SEATTLE—Motel 6 will pay $12 million to resolve a lawsuit against the brand for voluntarily providing guest lists to agents of U.S. Immigration and Customs Enforcement (ICE) on a routine basis for more than two years, according to the state attorney general’s office.
In addition, Motel 6 signed a legally binding commitment to no longer hand over guest information without a warrant or other lawful basis at all locations, and must adopt this policy nationwide. The company will provide training for its employees to ensure they do not release guests’ private information unlawfully. The attorney general will monitor Motel 6’s policies and training for the next three years.
Many Motel 6 locations in Washington turned over the personal information of their guests to ICE on a daily basis without requiring a warrant, according to the state attorney general’s office.
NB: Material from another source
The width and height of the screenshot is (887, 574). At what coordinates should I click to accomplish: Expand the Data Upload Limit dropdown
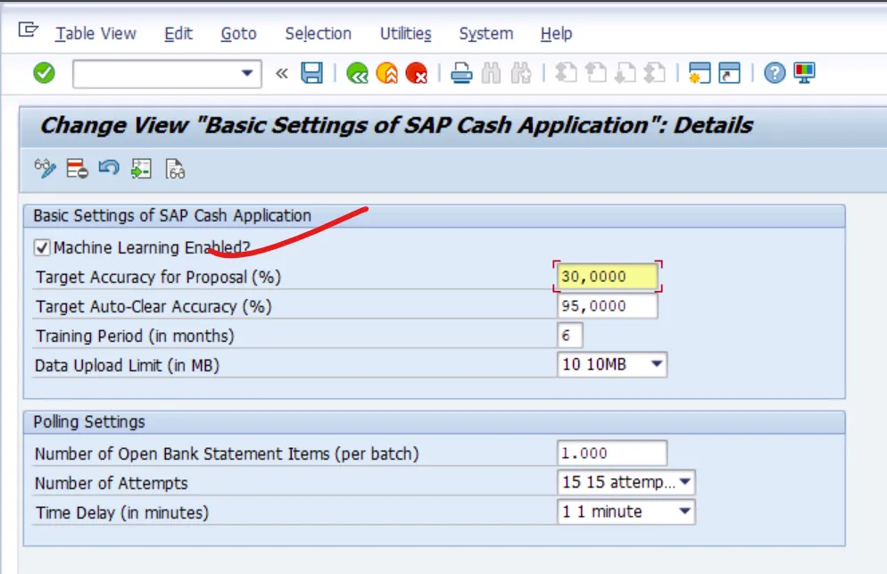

From 2015 to 2017, seven Washington locations shared the personal information of approximately 80,000 guests. Each time Motel 6 released a guest list, it included the private information of every guest at the hotel without their knowledge or consent, violating their expectation of privacy.
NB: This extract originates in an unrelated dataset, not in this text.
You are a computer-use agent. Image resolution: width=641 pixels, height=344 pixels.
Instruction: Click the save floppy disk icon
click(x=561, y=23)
In addition to violating the privacy of tens of thousands of guests, Motel 6’s disclosures “resulted in ICE’s targeted investigation of many guests with Latino-sounding names on or near the Motel 6 properties where they stayed,” according to the statement. “For some guests, Motel 6’s disclosures resulted in the loss of their homes and jobs and separation from their families.”
“Motel 6’s actions tore families apart and violated the privacy rights of tens of thousands of Washingtonians,” said Attorney General Bob Ferguson. “Our resolution holds Motel 6 accountable for illegally handing over guests’ private information without a warrant. Any other business that tries to violate Washingtonians’ right to privacy can expect to hear from my office.”
Ferguson filed a lawsuit in January 2018, asserting that Motel 6’s disclosures of private guest information violated the Consumer Protection Act and the Washington Law Against Discrimination.
To resolve the lawsuit, Motel 6 will pay $12 million and ensure its policies and training protect the privacy rights of its guests, according to the state attorney general’s office. After attorneys’ costs and fees, the payment will provide restitution and monetary damages to the approximately 80,000 guests whose information Motel 6 unlawfully provided to ICE.
In addition to the payment, the resolution ensures that Motel 6 will not provide guest information without a judicially enforceable search warrant or a credible reason to believe that someone is in imminent danger. Motel 6’s online policy and training must reflect these requirements.
The brand reached a tentative settlement agreement in that case last summer.